No, but they did have a serious debate about
whether or not to provide aggressive resuscitation because such premature babies typically have a very slim chance of non-morbidity. Meaning that nearly every single one develops some sort of severe organ or brain dysfunction
and/or dies within a relatively short time after being born.
What a miracle! A severely impaired, possibly brain dead child that never knows anything but suffering and surgeries for their entire short life and that only has a 50/50 chance of surviving at all and a 13% chance of surviving without severe neurodevelopmental impairment.
Oh, and if you have the severe misfortune of giving birth prematurely in America, you're doubly fucked unless you're
a millionaire:
Sinconis’ twin boys were born at 24 weeks in Oct. 2006. Sinconis’ placenta detached, and she had to deliver her sons via emergency C-section. Ethan weighed 1 lb., 6 oz.; Aidan weighed half a pound more. “My pregnancy was completely normal and healthy up until five hours before they were born,” says Sinconis, who manages a Starbucks in Seattle. “I had no idea anything would go wrong.”
...
The U.S. Institute of Medicine has calculated the annual costs associated with preterm birth at more than $26 billion. Ethan and Aidan Sinconis racked up $2.2 million in medical bills in the first 18 months after they were born. Insurance covered most of the costs, but their parents’ portion approached $450,000. “It destroyed us,” says Sinconis, 35, who has written about her family’s experience in A Pound of Hope.
She and her husband, Justin, were forced to file for bankruptcy and sold their possessions on Craigslist to generate cash. Meanwhile, the boys struggled through heart surgery and eye surgery, sepsis, rickets and brain hemorrhages. When they left the hospital after six months, they were ordered to avoid contact with the outside world. Attached to oxygen, heart monitors and feeding tubes, they remained at home in isolation for three years.
Now 5½ years old, they’re smaller than other kids their age and struggle socially because they had no playmates for their first three years. They have speech delays, but amazingly, they’re both reading and writing on a second-grade level and will start kindergarten this fall.
Theirs is ultimately a story of success, but it’s not without its glaring caveats. Ethan still has heart and lung problems, and doctor and therapist visits are still a part of the brothers’ regular routine.

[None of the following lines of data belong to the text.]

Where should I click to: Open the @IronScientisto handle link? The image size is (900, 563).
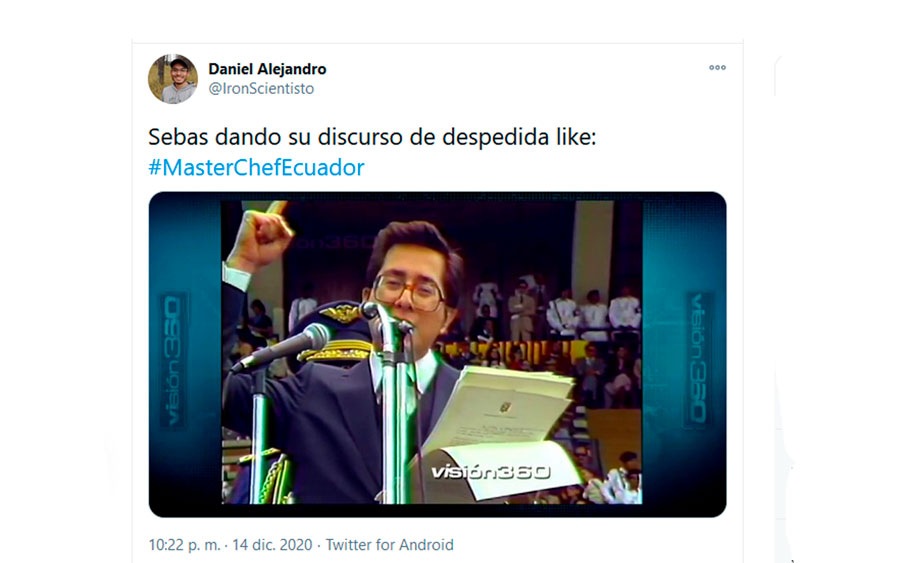point(261,88)
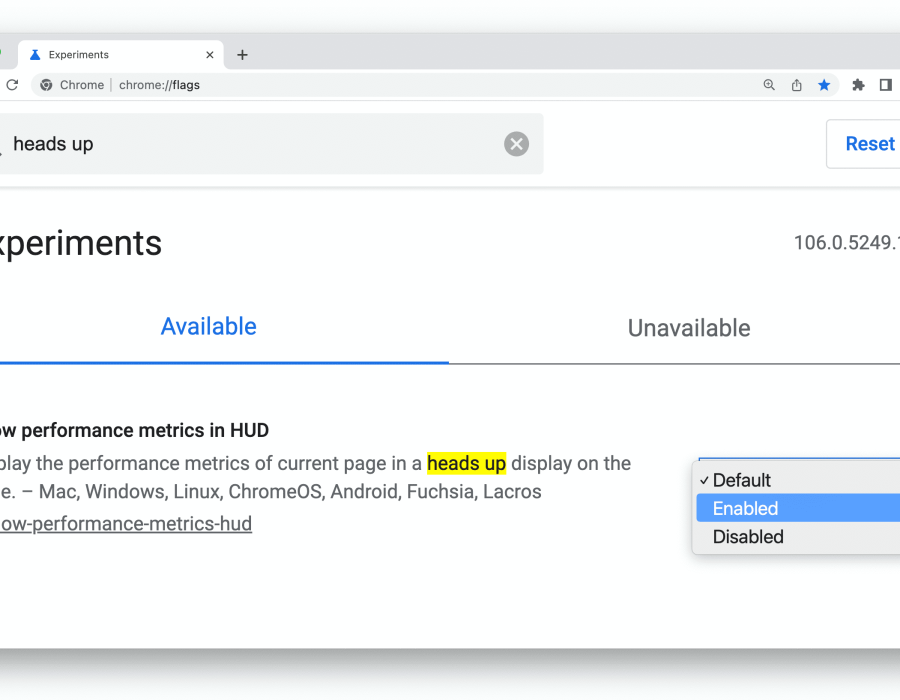Open the Extensions puzzle icon

pos(858,85)
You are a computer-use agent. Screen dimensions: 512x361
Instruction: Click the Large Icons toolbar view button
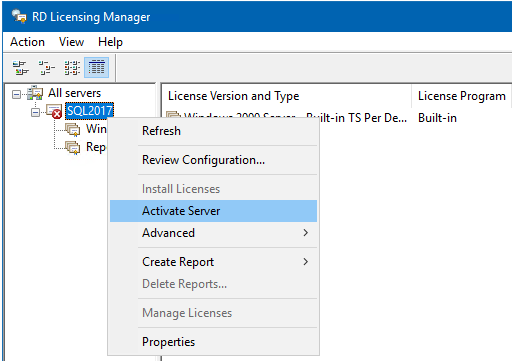point(20,67)
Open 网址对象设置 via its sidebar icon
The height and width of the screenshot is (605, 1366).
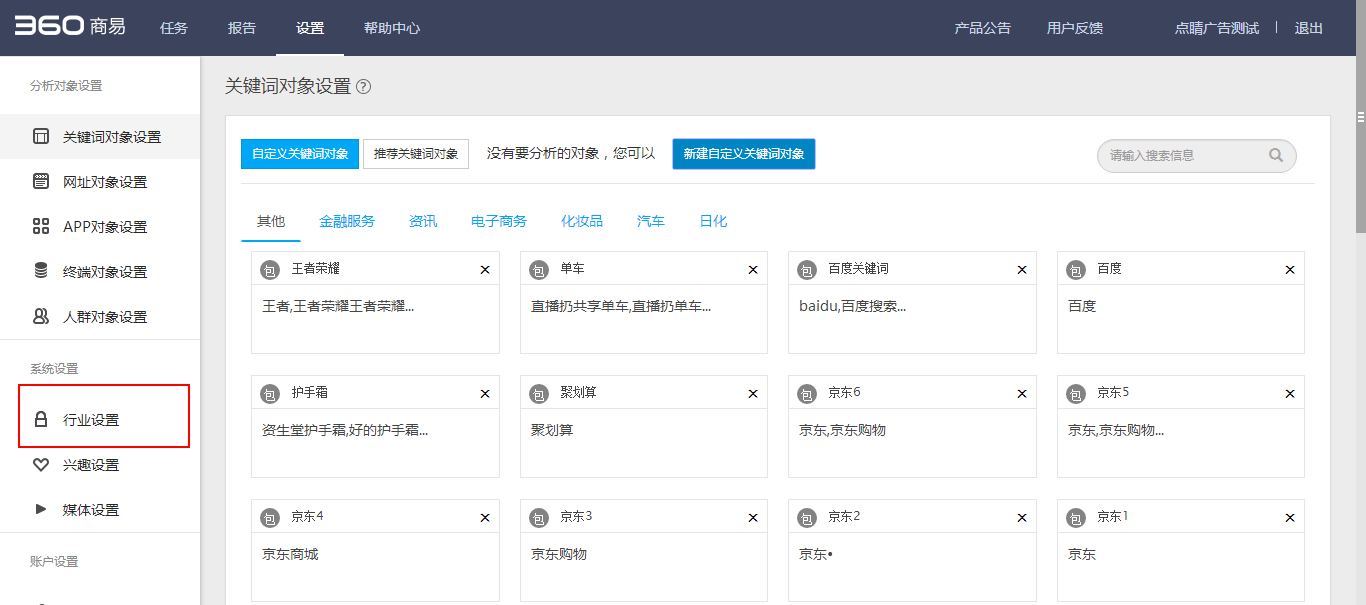pyautogui.click(x=41, y=182)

That was in 2012 and with premies that made it to the 24 week threshold, which makes a significant difference, but even then you're still looking at devastating costs and life-threatening/life-altering impairments for both the child and the parents.

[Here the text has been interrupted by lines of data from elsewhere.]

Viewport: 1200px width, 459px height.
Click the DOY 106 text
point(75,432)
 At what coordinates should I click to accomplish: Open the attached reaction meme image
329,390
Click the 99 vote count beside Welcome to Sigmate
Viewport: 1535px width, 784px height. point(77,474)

So, yeah, you can point to the most extreme edge of viability and find examples of aggressive modern science being able to help premature babies survive beyond the womb, but of course any discussion of the quality of life is just conveniently ignored. Medical viability is not the end of the discussion; it's the beginning.
Which means that you must be making a religious argument along the lines of "God wanted that child to be born" and who are these parents to go against God's will and the like. In which case you have hoisted yourself with your own petard, because if you assert any of that then you must also accept that an abortion is equally God's will, because the babies you're talking about would have zero chance of surviving without aggressive modern medical science. If any mother were to simply give birth to a 23 week old fetus, it would die within a matter of hours without modern medical science.
So, that must mean, to the religious, that God made modern medical science to do his will and since his will cannot be known or contravened, no matter what happens--abortion to birth--it must necessarily ALL be God's will.
In short, by attempting to
prevent an abortion, you would be equally attempting to thwart God's will.
So what is it? You're simply a sadist who wishes to force unnecessary life-long suffering on others or you're trying to subvert God's will?